F’murr, le dessinateur du génie des alpages, du char de l’état, de jehanne au pied du mur, des aveugles, du pauvre chevalier… Mon f’murr qui m’a écrit à la plume sur des cartes postales plonk et replonk que je pouvais utiliser son dessin pour illustrer ma conf. J’aimerais lui rendre hommage. Je ne sais pas comment et je ne sais pas pourquoi, mais c’est très important.
Mes bonnes étoiles
Un jour, un ami m’a dit que j’étais née avec une cuillère en argent dans la bouche. Erreur ! Je suis née le cul bordé de nouilles enfin ! Je n’ai manqué de rien, jamais. Même quand mes parents ont divorcé, même quand y’avait plus trop de thunes chez ma mère, moi, je n’ai manqué de rien. Et surtout pas d’amour.

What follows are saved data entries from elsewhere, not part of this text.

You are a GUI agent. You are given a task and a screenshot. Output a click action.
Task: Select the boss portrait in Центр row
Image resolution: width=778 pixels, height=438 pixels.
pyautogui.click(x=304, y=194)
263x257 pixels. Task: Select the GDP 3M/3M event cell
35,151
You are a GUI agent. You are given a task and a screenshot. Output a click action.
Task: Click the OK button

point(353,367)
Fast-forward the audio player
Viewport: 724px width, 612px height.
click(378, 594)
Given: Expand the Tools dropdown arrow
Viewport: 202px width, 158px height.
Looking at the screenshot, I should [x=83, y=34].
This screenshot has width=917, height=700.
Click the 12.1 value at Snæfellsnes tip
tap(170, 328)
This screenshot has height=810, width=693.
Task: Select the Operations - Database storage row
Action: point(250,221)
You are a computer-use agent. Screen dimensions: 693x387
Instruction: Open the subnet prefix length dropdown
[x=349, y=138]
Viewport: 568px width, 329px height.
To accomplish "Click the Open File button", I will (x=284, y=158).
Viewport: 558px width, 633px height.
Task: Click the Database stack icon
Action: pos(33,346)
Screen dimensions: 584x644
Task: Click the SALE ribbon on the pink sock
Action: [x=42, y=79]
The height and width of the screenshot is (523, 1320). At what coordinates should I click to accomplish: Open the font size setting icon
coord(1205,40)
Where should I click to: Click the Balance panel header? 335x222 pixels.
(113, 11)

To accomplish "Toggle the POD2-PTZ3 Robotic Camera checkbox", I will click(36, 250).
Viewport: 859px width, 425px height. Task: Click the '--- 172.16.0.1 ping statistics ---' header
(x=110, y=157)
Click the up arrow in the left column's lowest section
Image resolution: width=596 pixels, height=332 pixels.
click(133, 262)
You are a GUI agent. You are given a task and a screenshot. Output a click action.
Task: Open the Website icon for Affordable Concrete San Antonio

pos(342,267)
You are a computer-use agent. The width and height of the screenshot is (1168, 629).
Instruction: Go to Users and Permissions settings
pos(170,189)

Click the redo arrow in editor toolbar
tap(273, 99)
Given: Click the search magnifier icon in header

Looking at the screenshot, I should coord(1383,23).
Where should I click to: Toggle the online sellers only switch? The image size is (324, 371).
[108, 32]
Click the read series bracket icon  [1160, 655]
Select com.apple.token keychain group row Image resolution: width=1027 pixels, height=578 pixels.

 Je ne dis pas que tout était facile. Il y a eu plein de choses très difficiles. Mais j’ai de la chance. Mes parents m’ont élevée dans l’amour et la liberté, me montrant par leur vie que tout était mieux quand on le choisissait. Subir ? Quelle idée bizarre. Et toujours quand ça partait en couille il  a eu une rencontre déterminante, des bonnes étoiles qui m’ont permis de cheminer allégrement.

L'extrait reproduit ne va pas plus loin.